Two sides, with diametrically opposed interests and strategies, are pitted against each other, much like two bullet trains speeding towards each other on the same track.
Will there be an inevitable collision?
The Congo Episcopal Conference (which called for a « patriotic re-awakening »), the UN Security Council in its resolution 2277, the International Support Group for the facilitation of the dialogue, with Maman Sidikou and Smail Cherqui, still want to believe that dialogue bridge between both sides is not yet broken. However, that bridge is permeated with distrust much as Mount Everest is tall.
Paradoxically though, this bridge is less of an impassable obstacle between Kabila and Tshisekedi, who has never accepted Kabila’s legitimacy, than it is between Kabila and those who, at one point in time, have been his ministers, allies or financial sponsors, inter alia: Kamerhe, Kamitatu, Katumbi, Lumbi… With the latter ones, the die is cast, and their defection, which was considered as a treason by Kabila, has sent the Congolese president back to his erstwhile reflexes. The Kabila of July 2016 is more than ever secretive and cryptic, a survival technique his father taught him in order to escape the « hiboux« , the hit squad that Mobutu used to unleash to track down his family.
Should the dialogue fail or abort, there will be no other alternative but the balance of power.

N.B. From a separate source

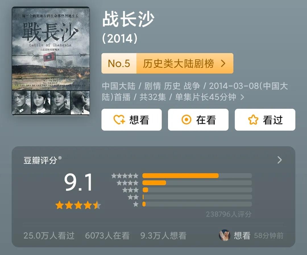Click the No.5 rank badge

On the one hand, the opposition, which enjoys a favourable bias from certain members of the international community (United States, European Union, and the UN Secretary General) has to its advantage the civil society, the backing of most of the Diaspora and the impact of social media. Tshisekedi has his divisions, Kamerhe and G7 have their followers, and Katumbi has his celebrity (and it will be worth observing how it morphs into popularity).
Their weapon: demonstrations and civil disobedience.
The regime, on the other hand, has a party with a decent DRC-wide footprint and has allies such as Lumumbist Gizenga. Its trump card, which has unfailingly been used in ex-Zaïre, is that of opposing nationalism against the « diktats » of the West and its domestic « agents ».
The regime further has a tight grip on the security services, provincial governors and on the managers of the major state-owned companies.
Its weapon: the maintenance of order and the availability of financial resources.
The situation is therefore volatile, much at the mercy of fire-starters and snipers that are invariably found in either side.
From Kinshasa to Goma, from Kisangani to Lubumbashi, the time is ticking away for the dialogue.
Hopefully invectives will eventually give way to the dialogue.